Dia meludahi wajah saya dan berkata,
"Anjing kudisan! Pencuri tanah demi uang! Coyote busuk! Berani-beraninya mau
ikut kami, akan saya lumatkan kamu!"
Kalau saja orang lain yang mengatakan, saya akan membalasnya dengan tinju.
Kenapa saya tidak melakukannya" Apakah mungkin karena saya memang orang yang
masuk tanpa ijin ke tanah orang" Saya tidak membalas karena naluri agar saya
meninggalkan kesan menyenangkan bagi mereka. Namun saya tidak bisa menawarkan
diri lagi, meskipun demi sumpah yang telah saya ucapkan di depan Klekih-petra.
Orang-orang kulitputih itu berdiri membisu, menantikan apa yang akan dilakukan
dua orang Apache itu selanjutnya. Keduanya tidak menghiraukan kami.

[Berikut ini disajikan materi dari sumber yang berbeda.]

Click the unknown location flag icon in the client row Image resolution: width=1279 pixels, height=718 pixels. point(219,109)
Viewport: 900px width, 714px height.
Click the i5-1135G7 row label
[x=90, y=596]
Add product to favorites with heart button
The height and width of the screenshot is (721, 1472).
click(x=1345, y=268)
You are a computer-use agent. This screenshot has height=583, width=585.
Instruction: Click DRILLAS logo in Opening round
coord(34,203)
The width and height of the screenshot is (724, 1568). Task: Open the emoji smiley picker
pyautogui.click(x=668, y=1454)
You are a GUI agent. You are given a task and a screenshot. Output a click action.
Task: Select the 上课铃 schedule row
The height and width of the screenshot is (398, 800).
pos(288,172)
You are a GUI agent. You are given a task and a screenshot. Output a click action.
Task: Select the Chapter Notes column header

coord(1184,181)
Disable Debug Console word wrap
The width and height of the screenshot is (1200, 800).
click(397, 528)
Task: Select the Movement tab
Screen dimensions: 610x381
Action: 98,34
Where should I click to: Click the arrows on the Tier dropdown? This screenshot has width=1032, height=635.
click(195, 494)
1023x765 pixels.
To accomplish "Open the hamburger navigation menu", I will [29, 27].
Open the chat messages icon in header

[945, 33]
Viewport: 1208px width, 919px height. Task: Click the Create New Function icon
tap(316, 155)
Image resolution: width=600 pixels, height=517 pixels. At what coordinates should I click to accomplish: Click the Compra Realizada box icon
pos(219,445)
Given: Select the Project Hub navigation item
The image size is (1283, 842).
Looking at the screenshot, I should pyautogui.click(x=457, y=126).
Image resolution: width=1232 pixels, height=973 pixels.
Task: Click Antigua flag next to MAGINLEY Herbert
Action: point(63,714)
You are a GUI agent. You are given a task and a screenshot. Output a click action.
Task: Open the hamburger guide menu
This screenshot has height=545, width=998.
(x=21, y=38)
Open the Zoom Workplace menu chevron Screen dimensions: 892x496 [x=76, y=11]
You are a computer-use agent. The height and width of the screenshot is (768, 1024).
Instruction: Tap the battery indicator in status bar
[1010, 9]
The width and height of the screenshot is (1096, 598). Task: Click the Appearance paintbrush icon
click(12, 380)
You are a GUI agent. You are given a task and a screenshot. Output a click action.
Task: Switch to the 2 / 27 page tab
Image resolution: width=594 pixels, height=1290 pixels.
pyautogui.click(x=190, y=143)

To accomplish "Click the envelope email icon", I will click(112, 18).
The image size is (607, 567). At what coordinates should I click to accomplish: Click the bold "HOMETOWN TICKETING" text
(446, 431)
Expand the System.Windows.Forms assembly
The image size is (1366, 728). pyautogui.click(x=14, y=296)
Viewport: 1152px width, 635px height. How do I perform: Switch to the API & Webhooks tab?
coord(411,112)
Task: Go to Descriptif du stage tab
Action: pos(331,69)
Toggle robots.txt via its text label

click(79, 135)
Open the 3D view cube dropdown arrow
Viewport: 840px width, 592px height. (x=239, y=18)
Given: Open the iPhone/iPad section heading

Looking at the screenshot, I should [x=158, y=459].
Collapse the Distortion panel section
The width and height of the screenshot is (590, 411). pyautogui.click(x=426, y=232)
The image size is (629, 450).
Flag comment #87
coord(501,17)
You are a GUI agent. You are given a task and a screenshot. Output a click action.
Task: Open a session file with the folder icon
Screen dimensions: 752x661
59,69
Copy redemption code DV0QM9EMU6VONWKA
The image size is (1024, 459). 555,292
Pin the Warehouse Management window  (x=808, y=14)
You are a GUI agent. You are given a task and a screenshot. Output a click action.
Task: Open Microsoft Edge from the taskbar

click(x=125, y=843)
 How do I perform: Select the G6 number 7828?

Mereka
mengangkat jenasah Klekih-petra ke atas kuda dan mengikatnya dengan kuat,
kemudian mereka menaiki pelana kudanya, menegakkan tubuh Klekih-petra yang
lunglai dan berjalan pelan-pelan dengan menyangga jenasah itu di kanan-kiri.
Mereka tidak berkata tentang balas dendam dan tidak juga sejenak berpaling ke
arah kami. Namun itu lebih buruk, jauh lebih buruk daripada jika mereka terus
terang bersumpah membalas kami dengan kematian yang mengerikan."
"Keterlaluan dan perkara ini masih akan berlanjut!" kata Sam Hawkens. "Bajingan
itu terkapar di sana karena terkena pukulan Anda dan karena kebanyakan alkohol.
Mau kita apakan dia?"
Saya tidak menjawab. Saya memasang pelana pada punggung kuda saya dan pergi.
Saya ingin menyendiri untuk mengatasi peristiwa mengerikan setengah jam yang
lalu, paling tidak secara lahiriah. Larut malam baru saya pulang kembali ke
perkemahan dalam keadaan letih, lelah jiwa dan raga.
MENJADI DETEKTIF Tidak lama setelah buku jilid pertama terbit, banyak surat yang dikirimkan
kepada saya yang intinya menanyakan kelanjutan kisah Winnetou. Tanggapan positif
ini ternyata di luar dugaan saya.
Setelah menempuh perjalanan yang melelahkan dengan berkuda, kami tiba di muara
Rio Boxo de Natchitoches. Di sana kami berharap bisa bertemu dengan orang Apache
yang ditinggalkan Winnetou. Sayang harapan kami itu tidak terwujud. Kami memang
menemukan jejak dari orang-orang yang sebelumnya berada di tempat itu, tetapi
yang kami lihat di sana sangat memilukan, yakni mayat dua orang trader yang
sebelumnya memberikan keterangan kepada kami tentang perkampungan suku Kiowa.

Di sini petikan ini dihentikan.